Defendant Leason
This appeal follows our remand of the case to the trial court. Alexander v. U.S. Tank & Construction Co., Inc.,
On the first appeal, we observed that the trial court had apparently considered two legal theories as alternative bases for liability. Leason contended that neither theory provided grounds for holding him personally liable. First, he argued that there was no evidence showing that he was an individual member of a joint venture with plaintiffs. We agreed, concluding that only the corporations were parties to the joint venture.

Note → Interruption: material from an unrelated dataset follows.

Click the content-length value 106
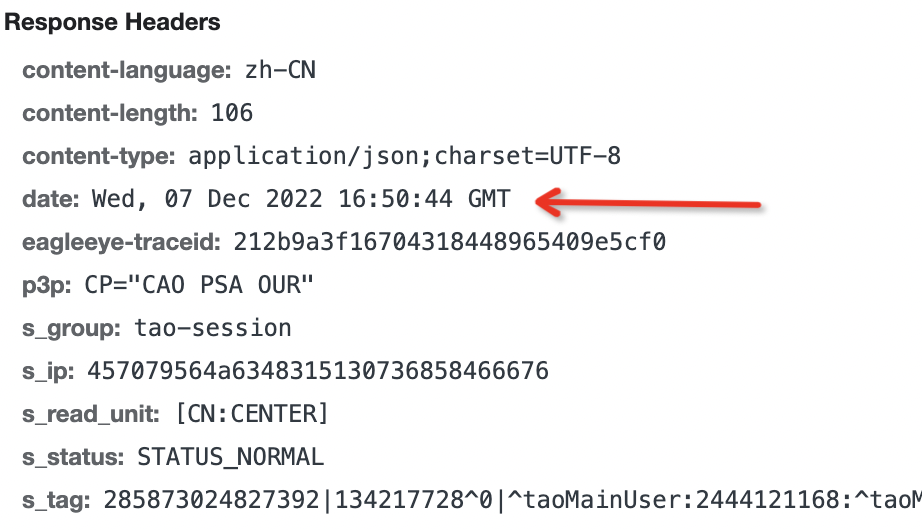 click(232, 113)
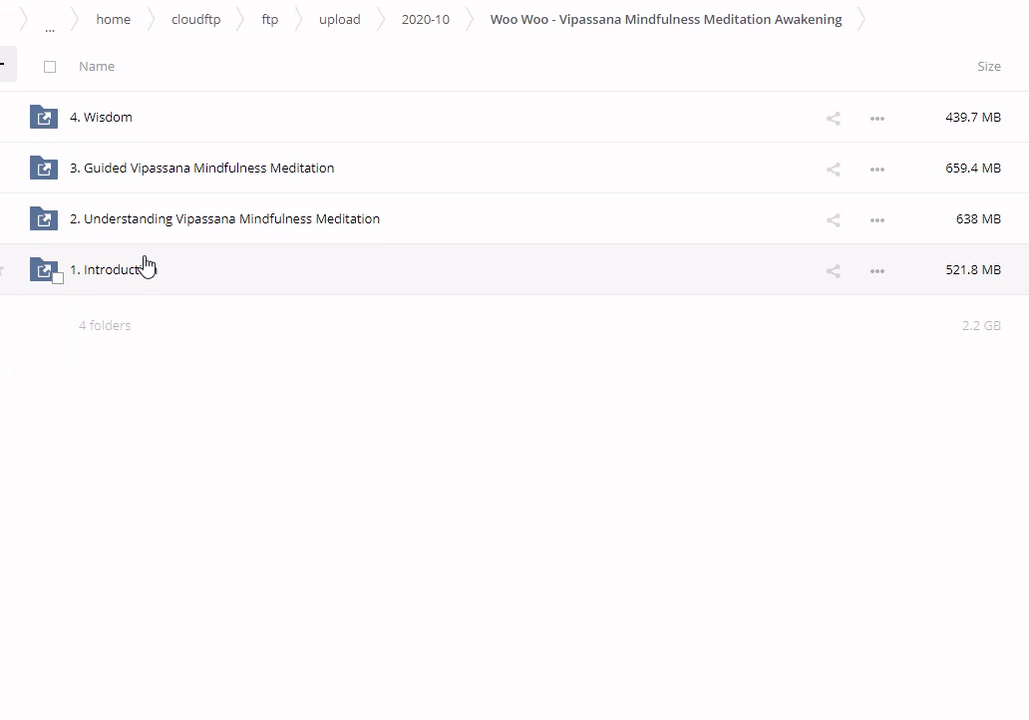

On remand, one of the trial court’s conclusions of law was that “[t]he ‘alter ego’ theory * * * was exactly the basis on which this court rendered its decision at trial.” That resolved the only issue on remand. The court also concluded that plaintiffs had pleaded a theory of alter ego liability against Leason and that the parties had consented to litigate that issue at trial. ORCP 23B.
On this appeal, Leason contends that the court erred as a matter of law in drawing its conclusions about pleading and consent. Those conclusions of law, however, were beyond the scope of the remand. Therefore, we need not address Leason’s assignment of error.
Affirmed.
Notes
Leason is the only defendant who is a party to this appeal.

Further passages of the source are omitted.